I arrived after an interesting day of travel on Thursday to see my sweet mother in her Memory Lane room . When I got there there was another lady who was trying to sit down on her bed with her. I finally was able to convince “Margie” that I wanted to spend time with just my mom and I would come visit her later if she wanted. When you are in a unit like my mom is in there are a lot of folks that drift in and out of the rooms. They don’t always know where they are, they don’t always respond appropriately but you just have to go with it. I know it bothers my mom a lot at times – she likes her privacy and doesn’t always know how to deal with wanderers and the staff is usually able to keep folks where they are supposed to be but sometimes it happens.
My mom didn’t know me this visit. That is the case more and more. She said three times in the span of 10 minutes that she thought I must look like my mom. It made me giggle each time and I told her each time that I must look like her. She was just puzzled by that and asked me why. When I told her that SHE was my mother she was astonished. Maybe a little incredulous. She just could not understand that I was her daughter.
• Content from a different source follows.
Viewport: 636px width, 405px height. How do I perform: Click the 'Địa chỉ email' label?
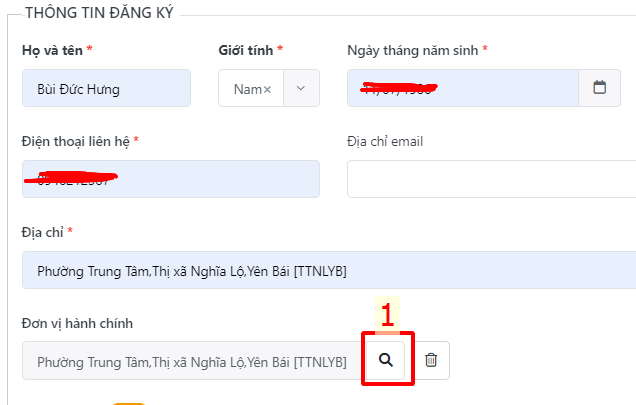pos(385,142)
So what do you do when you visit someone with dementia? You focus on what you can talk about that will be uplifting. You redirect the conversation when she starts saying “I want to get out of here”. You look at cards that have been sent to her and talk about the people who have sent them. You look at the pretty pictures on the cards. You talk about your new kitten. Anything that is a distraction from her current situation is the right thing to talk about.
One of my favorite things to do with her is to look at photo albums. I have a couple that I have made for her that have family pictures with big labels with the names of the people in the pictures on them. That helps to remind her that there are a lot of people that care about her. Her current mantra is that her family never comes to see her. That is another typical thing for folks with dementia to believe. Even though it is not true it is her reality. Her days run together and she has no concept of time. She did not remember I was there the day before or even that morning. I have learned to not take that personally. It is just her memory is so bad that she does not remember. It does no good whatsoever to correct her so I just make vague comments and keep the conversation steered away from topics that make her sad.
I know my mom never thought this would be her life. She is comfortable and well taken care of and relatively safe. She is very independent and tries to do things on her own when she probably shouldn’t. Falls are inevitable but she has not hurt herself so far so I am very grateful for that. I learn each time that I am with her something new or something is reinforced.
This visit I learned that no matter what obstacles that try to keep me from her it is well worth anything to be able to spend any amount of time with her. The trip was a fairly short one but it was precious and so worth the time, money and inconvenience on my part to see her. Totally worth it.